Home > Congress Kept In Dark On Spying

Congress Kept In Dark On Spying

by Open-Publishing - Tuesday 11 July 2006
1 comment

Governments Secret Services USA

http://www.theaustralian.news.com.a...

Congress Kept In Dark On Spying
Washington Correspondent Geoff Elliott
11 July 06

A SENIOR Republican congressman has hit out at the Bush administration’s intelligence practices, saying the White House concealed at least one large operation in possible violation of the law.

The revelations by Peter Hoekstra, chairman of the powerful House of Representatives Intelligence Committee, deal a blow to President George W. Bush’s repeated assurances that the White House has complied with its disclosure requirements to Congress.

Mr Hoekstra appeared on Fox News yesterday after The New York Times published a letter at the weekend that he had sent to Mr Bush on May 18. In the letter Mr Hoesktra alleged there was yet another intelligence program that the administration had not told Congress about.

Mr Hoesktra has made it clear the operation in question was different from the wiretapping controversy or the covert monitoring of international financial transactions that the White House has been defending in recent weeks.

Mr Hoekstra’s letter to Mr Bush was also notable for his claim that there was a dissident faction within the CIA that he said "intentionally undermined" the President’s policies.

This confirmed rumours that have long circulated in Washington about the existence of a dissident group, which critics claim has selectively leaked stories to the media about the Bush administration’s intelligence operations.

US law requires that the intelligence panels of the Senate and the House of Representatives be informed of the Government’s intelligence activities.

Mr Hoekstra said his intelligence committee learned about some undisclosed operations from whistleblowers who alerted Congress to what they believed were illegal activities.

This led to Mr Hoesktra writing an angry letter to Mr Bush reminding the President of his legal responsibility to "fully and currently" inform Congress of intelligence operations.

"If these allegations are true, they may represent a breach of responsibility by the administration, a violation of law, and, just as importantly, a direct affront to me and the members of this committee who have ardently supported efforts to collect information on our enemies," Mr Hoekstra wrote.

Last December, The New York Times caused a storm by exposing the Bush administration’s program of authorising wiretaps on US citizens in the wake of the September 11, 2001, terrorist attacks without court warrants. The program’s critics maintain it is illegal.

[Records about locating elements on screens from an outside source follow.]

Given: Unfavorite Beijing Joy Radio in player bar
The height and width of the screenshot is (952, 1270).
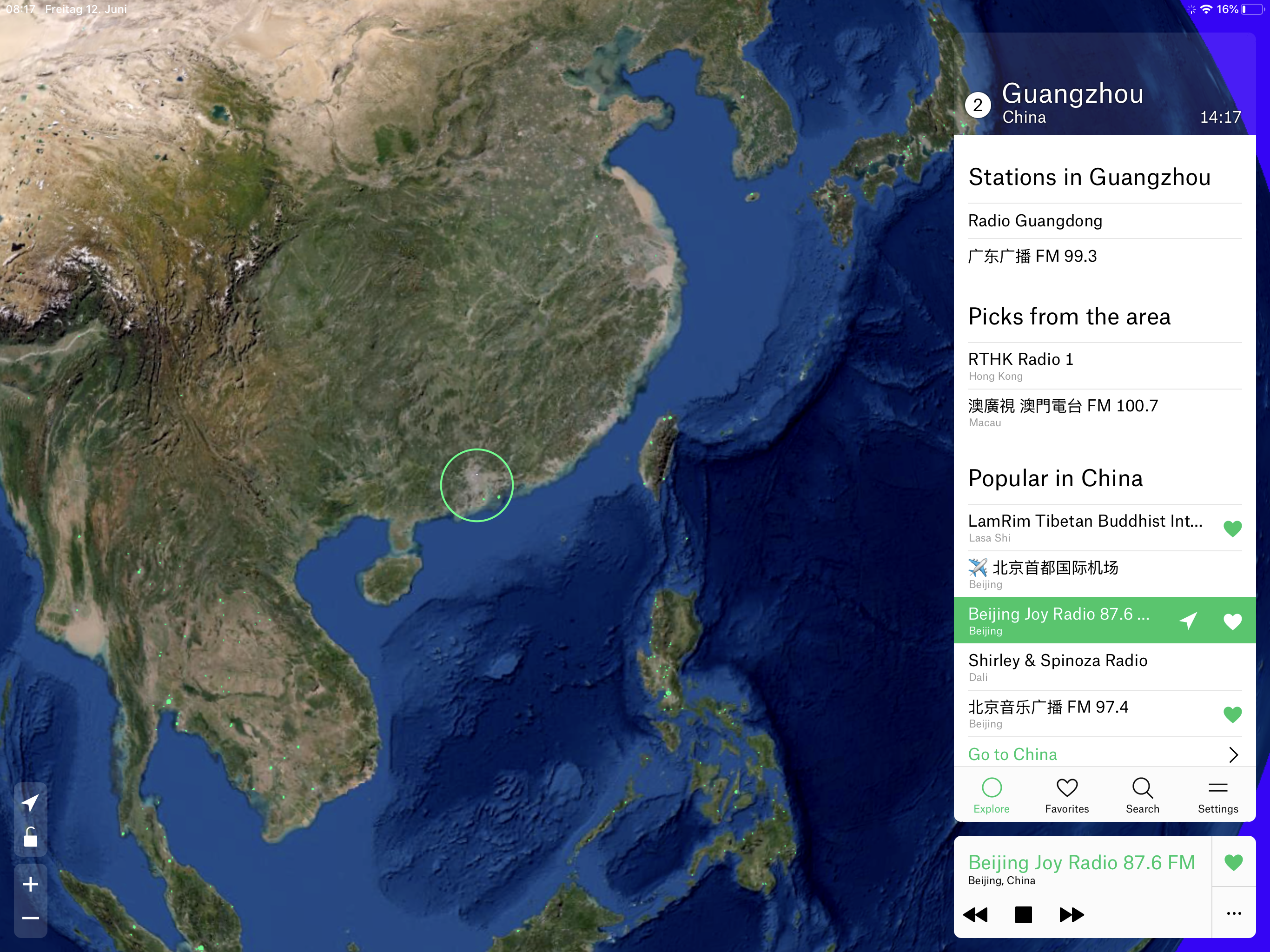Looking at the screenshot, I should [x=1233, y=862].
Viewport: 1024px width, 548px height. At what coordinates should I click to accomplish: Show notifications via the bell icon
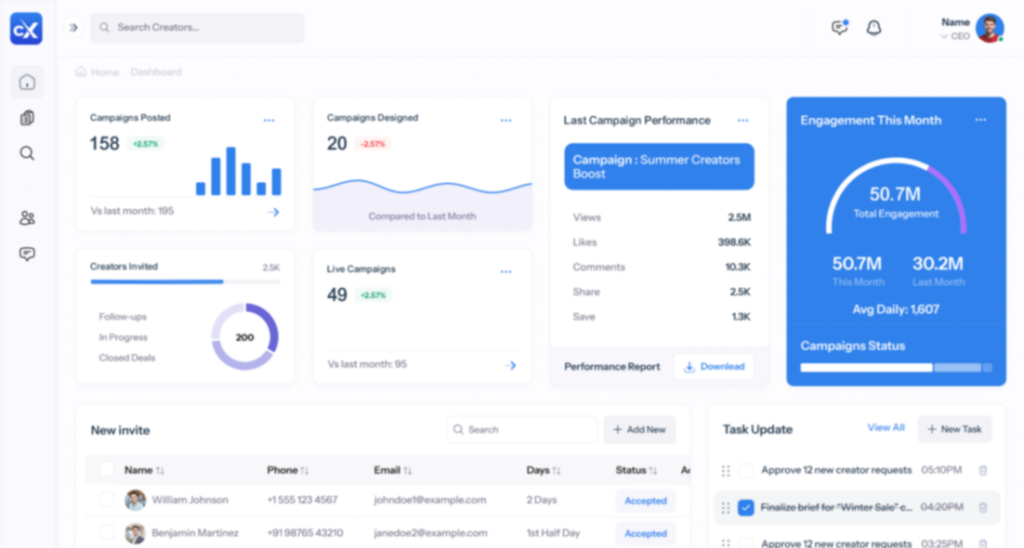coord(874,27)
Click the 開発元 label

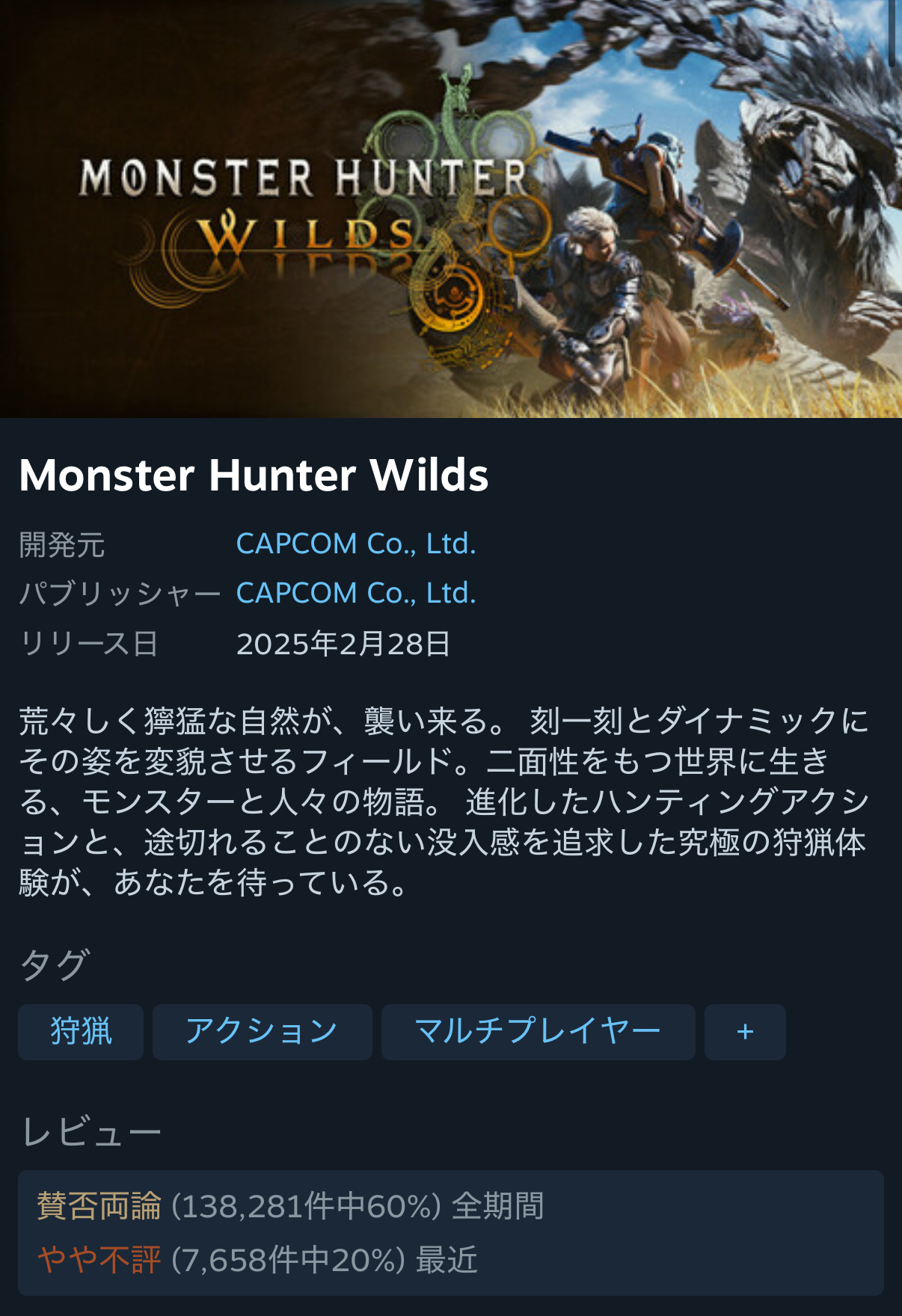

Mr Hoekstra said that since he sent the letter the administration had complied with his demand but he added he was taking the situation "very, very seriously".

"I want to set the standard there that it is not optional for this President or any president or people in the executive community not to keep the intelligence committees fully informed of what they are doing," Mr Hoekstra told Fox.

The criticism from Mr Hoekstra is particularly significant because the Michigan Republican has been a close ally of Mr Bush on the controversial intelligence operations, including the warrantless wiretap and financial monitoring scandals.